**PROVIDED RECORDS:**
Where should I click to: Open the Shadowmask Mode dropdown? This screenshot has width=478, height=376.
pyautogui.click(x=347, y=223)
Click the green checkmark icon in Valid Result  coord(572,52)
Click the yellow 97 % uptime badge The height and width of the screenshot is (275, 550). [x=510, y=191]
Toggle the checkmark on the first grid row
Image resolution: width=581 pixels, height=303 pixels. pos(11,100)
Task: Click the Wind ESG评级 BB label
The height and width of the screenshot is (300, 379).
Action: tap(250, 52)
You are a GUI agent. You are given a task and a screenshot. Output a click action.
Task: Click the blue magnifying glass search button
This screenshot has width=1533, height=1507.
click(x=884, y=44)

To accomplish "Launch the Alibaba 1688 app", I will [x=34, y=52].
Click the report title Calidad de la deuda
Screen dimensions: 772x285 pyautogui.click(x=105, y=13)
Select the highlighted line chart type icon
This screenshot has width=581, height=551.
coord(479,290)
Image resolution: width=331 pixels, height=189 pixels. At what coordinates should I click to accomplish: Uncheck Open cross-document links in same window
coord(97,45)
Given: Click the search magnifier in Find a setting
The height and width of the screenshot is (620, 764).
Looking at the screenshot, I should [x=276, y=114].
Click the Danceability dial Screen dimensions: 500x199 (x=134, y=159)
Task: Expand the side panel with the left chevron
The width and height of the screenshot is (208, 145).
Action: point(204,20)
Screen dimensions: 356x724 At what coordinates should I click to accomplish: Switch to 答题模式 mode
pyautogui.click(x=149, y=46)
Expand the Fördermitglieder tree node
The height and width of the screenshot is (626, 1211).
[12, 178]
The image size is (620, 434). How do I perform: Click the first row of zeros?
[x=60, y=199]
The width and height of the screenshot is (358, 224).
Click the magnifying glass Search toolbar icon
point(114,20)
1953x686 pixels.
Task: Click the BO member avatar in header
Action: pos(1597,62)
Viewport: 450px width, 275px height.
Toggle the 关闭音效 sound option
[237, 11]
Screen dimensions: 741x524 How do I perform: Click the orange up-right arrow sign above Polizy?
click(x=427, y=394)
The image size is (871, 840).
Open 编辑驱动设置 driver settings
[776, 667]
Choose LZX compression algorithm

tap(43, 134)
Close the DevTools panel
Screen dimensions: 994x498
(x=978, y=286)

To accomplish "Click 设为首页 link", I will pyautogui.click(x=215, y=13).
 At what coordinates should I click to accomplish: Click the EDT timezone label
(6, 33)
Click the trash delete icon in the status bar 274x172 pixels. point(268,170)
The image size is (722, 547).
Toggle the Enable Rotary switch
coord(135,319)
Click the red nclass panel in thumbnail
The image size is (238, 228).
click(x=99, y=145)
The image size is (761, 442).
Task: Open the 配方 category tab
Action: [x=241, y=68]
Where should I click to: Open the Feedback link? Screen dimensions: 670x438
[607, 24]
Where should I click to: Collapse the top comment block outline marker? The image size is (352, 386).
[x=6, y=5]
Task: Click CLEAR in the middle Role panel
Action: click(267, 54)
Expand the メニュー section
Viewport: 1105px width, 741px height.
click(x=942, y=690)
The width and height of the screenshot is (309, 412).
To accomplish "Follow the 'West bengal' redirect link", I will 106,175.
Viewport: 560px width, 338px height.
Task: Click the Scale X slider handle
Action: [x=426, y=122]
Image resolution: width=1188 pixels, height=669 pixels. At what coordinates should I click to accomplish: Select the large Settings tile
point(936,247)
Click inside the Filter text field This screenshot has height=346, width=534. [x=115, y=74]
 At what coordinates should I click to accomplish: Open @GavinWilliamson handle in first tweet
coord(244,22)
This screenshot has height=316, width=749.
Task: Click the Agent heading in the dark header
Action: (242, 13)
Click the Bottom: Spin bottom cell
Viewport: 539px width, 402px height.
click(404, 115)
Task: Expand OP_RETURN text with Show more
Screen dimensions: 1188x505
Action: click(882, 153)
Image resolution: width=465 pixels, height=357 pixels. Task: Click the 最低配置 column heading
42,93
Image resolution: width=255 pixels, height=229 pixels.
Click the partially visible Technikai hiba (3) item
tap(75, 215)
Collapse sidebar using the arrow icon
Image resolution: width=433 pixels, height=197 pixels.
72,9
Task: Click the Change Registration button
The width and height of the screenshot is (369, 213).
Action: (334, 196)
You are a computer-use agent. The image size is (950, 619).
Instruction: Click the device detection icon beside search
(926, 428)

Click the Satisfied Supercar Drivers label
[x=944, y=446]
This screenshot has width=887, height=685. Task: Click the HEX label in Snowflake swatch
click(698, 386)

**WHAT TO WORK ON:** Could you reproduce every record above exactly as it stands?

**WRITTEN REPLY:**
Where should I click to: Open the Shadowmask Mode dropdown? This screenshot has width=478, height=376.
pyautogui.click(x=347, y=223)
Click the green checkmark icon in Valid Result  coord(572,52)
Click the yellow 97 % uptime badge The height and width of the screenshot is (275, 550). [x=510, y=191]
Toggle the checkmark on the first grid row
Image resolution: width=581 pixels, height=303 pixels. pos(11,100)
Task: Click the Wind ESG评级 BB label
The height and width of the screenshot is (300, 379).
Action: tap(250, 52)
You are a GUI agent. You are given a task and a screenshot. Output a click action.
Task: Click the blue magnifying glass search button
This screenshot has width=1533, height=1507.
click(x=884, y=44)

To accomplish "Launch the Alibaba 1688 app", I will [x=34, y=52].
Click the report title Calidad de la deuda
Screen dimensions: 772x285 pyautogui.click(x=105, y=13)
Select the highlighted line chart type icon
This screenshot has width=581, height=551.
coord(479,290)
Image resolution: width=331 pixels, height=189 pixels. At what coordinates should I click to accomplish: Uncheck Open cross-document links in same window
coord(97,45)
Given: Click the search magnifier in Find a setting
The height and width of the screenshot is (620, 764).
Looking at the screenshot, I should [x=276, y=114].
Click the Danceability dial Screen dimensions: 500x199 (x=134, y=159)
Task: Expand the side panel with the left chevron
The width and height of the screenshot is (208, 145).
Action: point(204,20)
Screen dimensions: 356x724 At what coordinates should I click to accomplish: Switch to 答题模式 mode
pyautogui.click(x=149, y=46)
Expand the Fördermitglieder tree node
The height and width of the screenshot is (626, 1211).
[12, 178]
The image size is (620, 434). How do I perform: Click the first row of zeros?
[x=60, y=199]
The width and height of the screenshot is (358, 224).
Click the magnifying glass Search toolbar icon
point(114,20)
1953x686 pixels.
Task: Click the BO member avatar in header
Action: pos(1597,62)
Viewport: 450px width, 275px height.
Toggle the 关闭音效 sound option
[237, 11]
Screen dimensions: 741x524 How do I perform: Click the orange up-right arrow sign above Polizy?
click(x=427, y=394)
The image size is (871, 840).
Open 编辑驱动设置 driver settings
[776, 667]
Choose LZX compression algorithm

tap(43, 134)
Close the DevTools panel
Screen dimensions: 994x498
(x=978, y=286)

To accomplish "Click 设为首页 link", I will pyautogui.click(x=215, y=13).
 At what coordinates should I click to accomplish: Click the EDT timezone label
(6, 33)
Click the trash delete icon in the status bar 274x172 pixels. point(268,170)
The image size is (722, 547).
Toggle the Enable Rotary switch
coord(135,319)
Click the red nclass panel in thumbnail
The image size is (238, 228).
click(x=99, y=145)
The image size is (761, 442).
Task: Open the 配方 category tab
Action: [x=241, y=68]
Where should I click to: Open the Feedback link? Screen dimensions: 670x438
[607, 24]
Where should I click to: Collapse the top comment block outline marker? The image size is (352, 386).
[x=6, y=5]
Task: Click CLEAR in the middle Role panel
Action: click(267, 54)
Expand the メニュー section
Viewport: 1105px width, 741px height.
click(x=942, y=690)
The width and height of the screenshot is (309, 412).
To accomplish "Follow the 'West bengal' redirect link", I will 106,175.
Viewport: 560px width, 338px height.
Task: Click the Scale X slider handle
Action: [x=426, y=122]
Image resolution: width=1188 pixels, height=669 pixels. At what coordinates should I click to accomplish: Select the large Settings tile
point(936,247)
Click inside the Filter text field This screenshot has height=346, width=534. [x=115, y=74]
 At what coordinates should I click to accomplish: Open @GavinWilliamson handle in first tweet
coord(244,22)
This screenshot has height=316, width=749.
Task: Click the Agent heading in the dark header
Action: (242, 13)
Click the Bottom: Spin bottom cell
Viewport: 539px width, 402px height.
click(404, 115)
Task: Expand OP_RETURN text with Show more
Screen dimensions: 1188x505
Action: click(882, 153)
Image resolution: width=465 pixels, height=357 pixels. Task: Click the 最低配置 column heading
42,93
Image resolution: width=255 pixels, height=229 pixels.
Click the partially visible Technikai hiba (3) item
tap(75, 215)
Collapse sidebar using the arrow icon
Image resolution: width=433 pixels, height=197 pixels.
72,9
Task: Click the Change Registration button
The width and height of the screenshot is (369, 213).
Action: (334, 196)
You are a computer-use agent. The image size is (950, 619).
Instruction: Click the device detection icon beside search
(926, 428)

Click the Satisfied Supercar Drivers label
[x=944, y=446]
This screenshot has width=887, height=685. Task: Click the HEX label in Snowflake swatch
click(698, 386)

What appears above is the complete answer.